[Opening RECORDS FOR PROCESSING section]

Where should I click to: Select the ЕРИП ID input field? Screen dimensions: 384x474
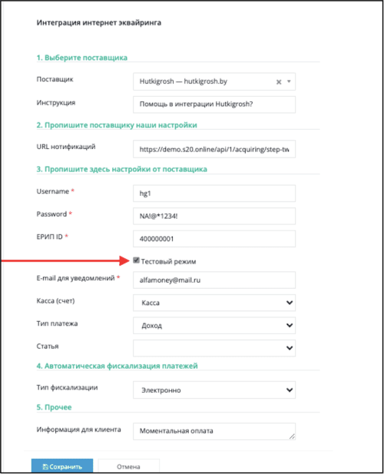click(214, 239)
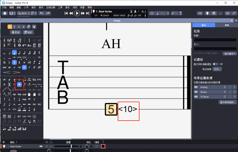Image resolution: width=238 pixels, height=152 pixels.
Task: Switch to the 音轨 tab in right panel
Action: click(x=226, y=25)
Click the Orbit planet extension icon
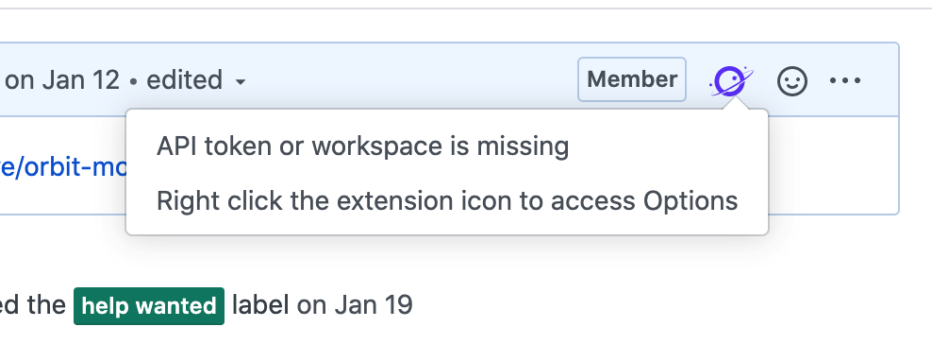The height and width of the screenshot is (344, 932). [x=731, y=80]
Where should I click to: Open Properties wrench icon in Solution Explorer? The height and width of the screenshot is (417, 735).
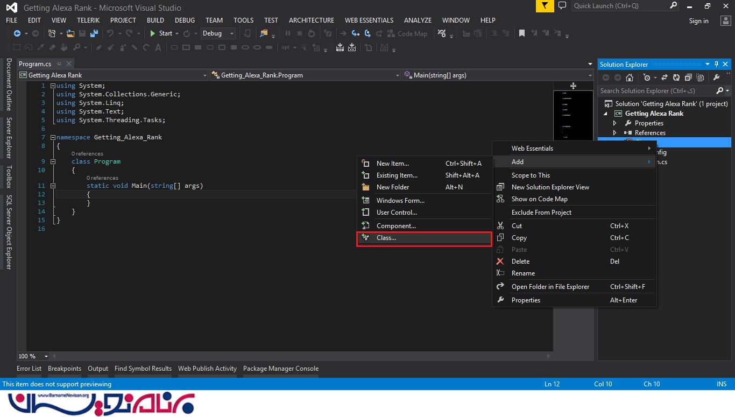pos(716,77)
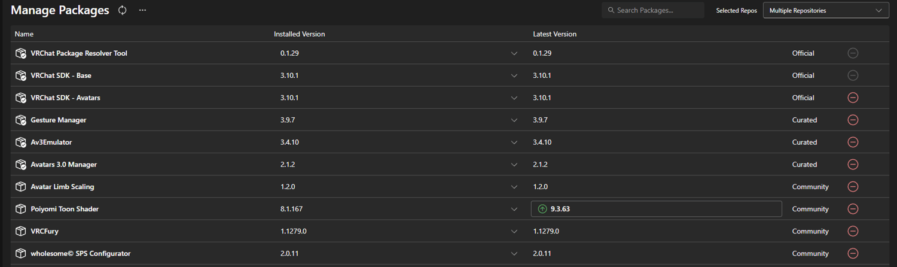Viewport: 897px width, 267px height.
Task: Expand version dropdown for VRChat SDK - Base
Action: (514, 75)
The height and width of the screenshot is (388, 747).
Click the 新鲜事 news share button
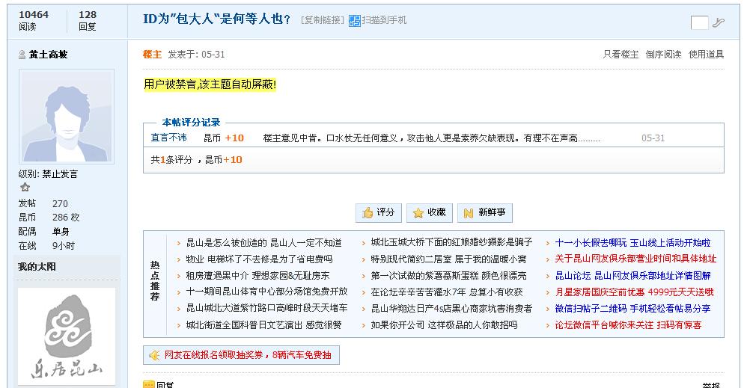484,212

[Closing RECORDS FOR PROCESSING section]
[Opening RECORDS FOR PROCESSING section]

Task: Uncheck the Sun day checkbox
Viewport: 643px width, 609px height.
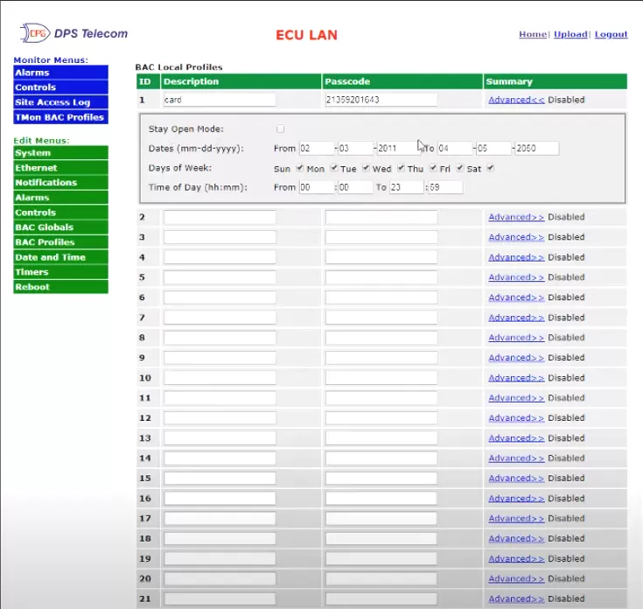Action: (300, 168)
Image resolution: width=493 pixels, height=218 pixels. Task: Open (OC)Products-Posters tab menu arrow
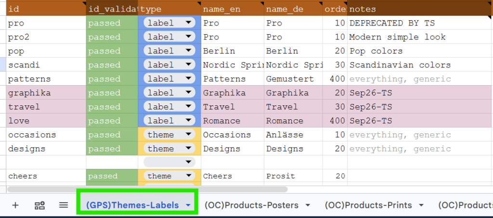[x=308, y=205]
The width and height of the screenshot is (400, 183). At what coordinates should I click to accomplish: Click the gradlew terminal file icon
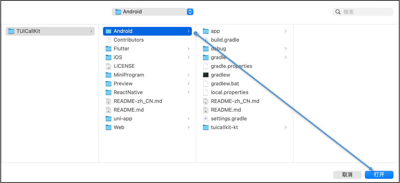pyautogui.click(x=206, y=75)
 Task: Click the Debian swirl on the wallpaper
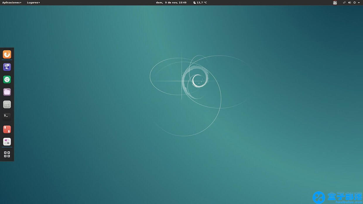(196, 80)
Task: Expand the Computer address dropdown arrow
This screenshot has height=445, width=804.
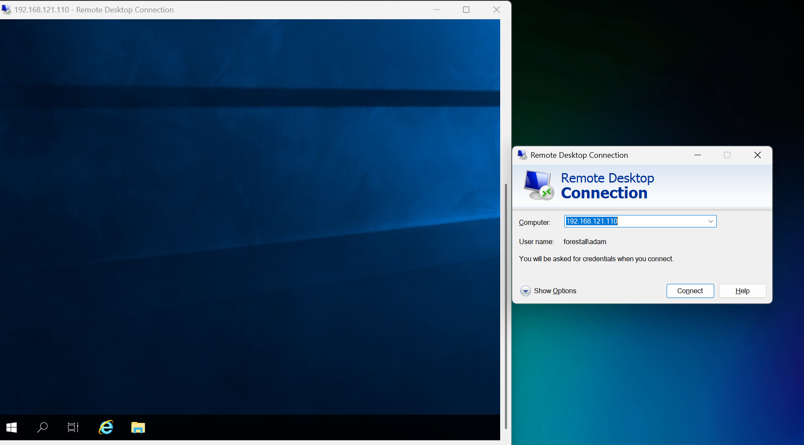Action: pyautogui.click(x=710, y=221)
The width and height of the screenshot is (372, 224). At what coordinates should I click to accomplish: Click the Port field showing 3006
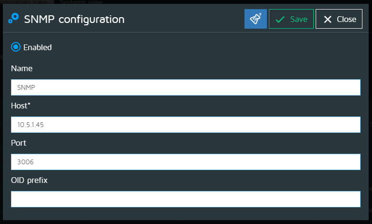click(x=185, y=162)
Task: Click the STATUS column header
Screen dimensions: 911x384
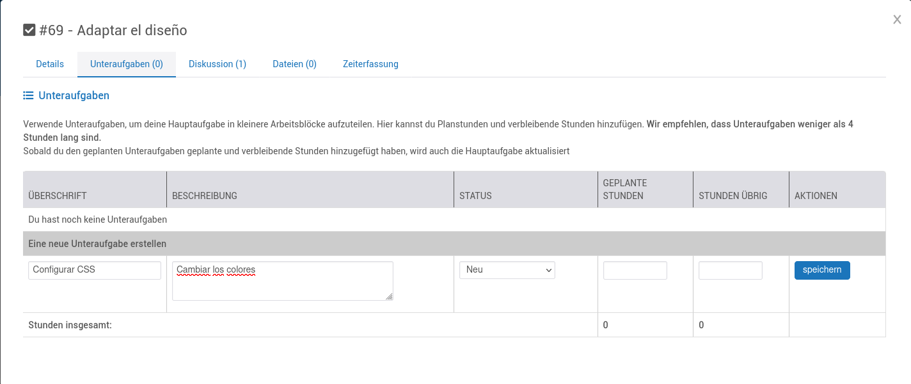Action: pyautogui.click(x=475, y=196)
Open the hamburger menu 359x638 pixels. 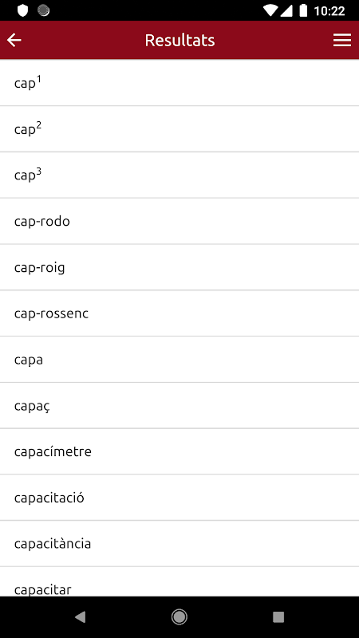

[Closing RECORDS FOR PROCESSING section]

- [WORK INSTRUCTIONS]
Within the entries above, the lines from the one containing "Task: Click the STATUS column header" through the one containing "Open the hamburger menu 359x638 pixels." are to be transcribed exactly, ends included, pictures excluded.

- [RESPONSE BELOW]
Task: Click the STATUS column header
Screen dimensions: 911x384
Action: pyautogui.click(x=475, y=196)
Open the hamburger menu 359x638 pixels. 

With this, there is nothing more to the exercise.